Al sonido del silbato y con la pipa de agua enredada entre las manos, cientos de libaneses detienen las protestas para apoyar a su selección, que juega en la capital contra Corea del Norte, pero sin espectadores en las gradas, para dar un paso más hacia la clasificación del Mundial de Catar 2022.

Suena el himno nacional mientras se enciende una pantalla gigante que corona la Plaza de los Mártires, en el centro de Beirut, un lugar que ha acostumbrado a acoger el ambiente festivo y el movimiento pacífico que grita contra la corrupción de su Gobierno desde el pasado 17 de octubre.

Esta misma mañana, a 20 metros de la pantalla, cientos de personas han impedido a los diputados entrar al Parlamento para celebrar una sesión a puerta cerrada, lo que ha forzado a su suspensión, una victoria para los manifestantes.

También a puerta cerrada pero en un estadio en Beirut por "cuestiones de seguridad", según dijo la Confederación Asiática de Fútbol, se juega uno de los partidos que podría poner al Líbano en lo alto de la tabla para pasar a la siguiente ronda de clasificación para el Mundial que se jugará en Catar en 2022.

"Como no hay nadie en el estadio, estamos aquí para apoyar a nuestro equipo", dice sonriendo a Efe Ibrahim, mientras se queda de pie junto a la pantalla pendiente de cada jugada.

Una primera parte sin mucha expectación, que no ha movido a los asistentes de su sitio a orillas del mar Mediterráneo.

Un poco apartadas están Christy Assaf y Marie Sebaaly, libanesas de 20 años, que aseguran a Efe que es una escena "bonita porque todos están unidos".

"Ya no solo en las protestas, sino también venimos a juntarnos para ver el partido de nuestro equipo", asevera Assaf, que porta la bandera de su país a modo de capa.

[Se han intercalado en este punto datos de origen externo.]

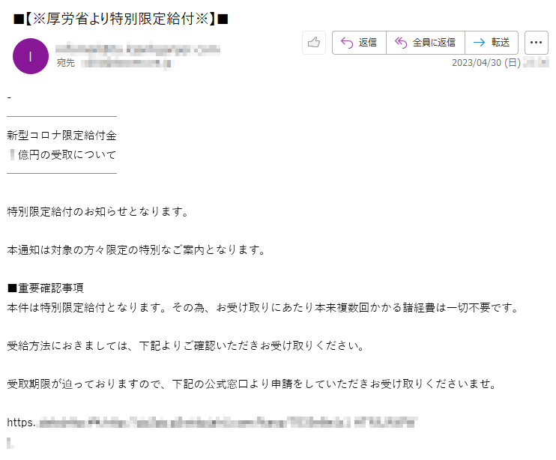Click the 新型コロナ限定給付金 heading text

[61, 136]
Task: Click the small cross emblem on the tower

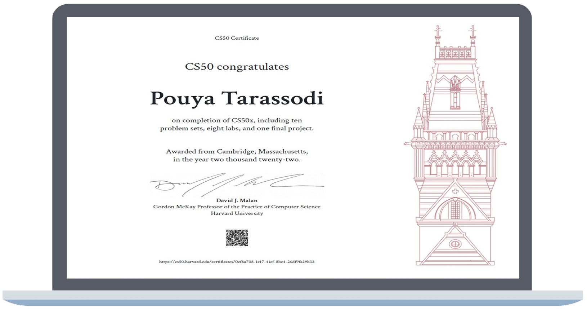Action: point(455,191)
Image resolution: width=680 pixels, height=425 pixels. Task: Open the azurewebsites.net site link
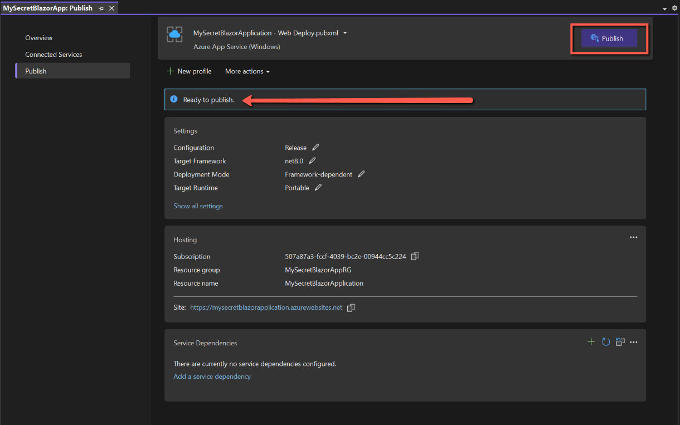pos(266,307)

La bandera libanesa es la única que se ha visto en las mayores protestas en el país desde 2005, cuando tuvo lugar la llamada "Revolución del Cedro", que acabó expulsando a las tropas sirias que ocupaban las calles del Líbano.

Ahora, las manifestaciones se realizan principalmente en contra de la corrupción del Gobierno que ha llevado al país al colapso económico.

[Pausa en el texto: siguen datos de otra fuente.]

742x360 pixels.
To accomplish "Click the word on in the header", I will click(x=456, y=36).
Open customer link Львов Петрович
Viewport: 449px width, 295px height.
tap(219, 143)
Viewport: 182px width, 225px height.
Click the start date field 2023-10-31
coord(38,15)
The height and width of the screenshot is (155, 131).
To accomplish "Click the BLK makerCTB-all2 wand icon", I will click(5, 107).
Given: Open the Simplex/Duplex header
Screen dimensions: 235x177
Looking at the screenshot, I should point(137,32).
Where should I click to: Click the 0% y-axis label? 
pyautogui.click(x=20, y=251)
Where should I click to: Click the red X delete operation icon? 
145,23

A pocos minutos del final de la primera parte, un hombre coge un megáfono e interrumpe el sonido de los comentaristas.

"Hemos pagado 300.000 libras (libanesas). Si alguien quiere poner 5.000, estaremos cerca de la pantalla. De no ser así, lo pagaremos nosotros con nuestro dinero", dice un joven mientras el público responde con aplausos.

A la luz de las simbólicas Mezquita Azul y Catedral de San Jorge, libaneses de todas las edades toman un tentempié y agotan sus últimos carbones de la pipa de agua sentados en sillas que dejan en la plaza, donde alguna gente acampa desde el primer día, para ver si su selección da un paso más para clasificarse.

Encasillados en el grupo H y actualmente en la séptima posición, si el Líbano se coloca entre los 12 equipos clasificados pasará a la tercera ronda que se jugará el año que viene, aunque antes le toca enfrentarse de nuevo contra las mismas selecciones del grupo.

Actualmente, de los países asiáticos, solo Catar, el anfitrión, está ya clasificado "Esta puede ser una victoria más", subraya Ibrahim.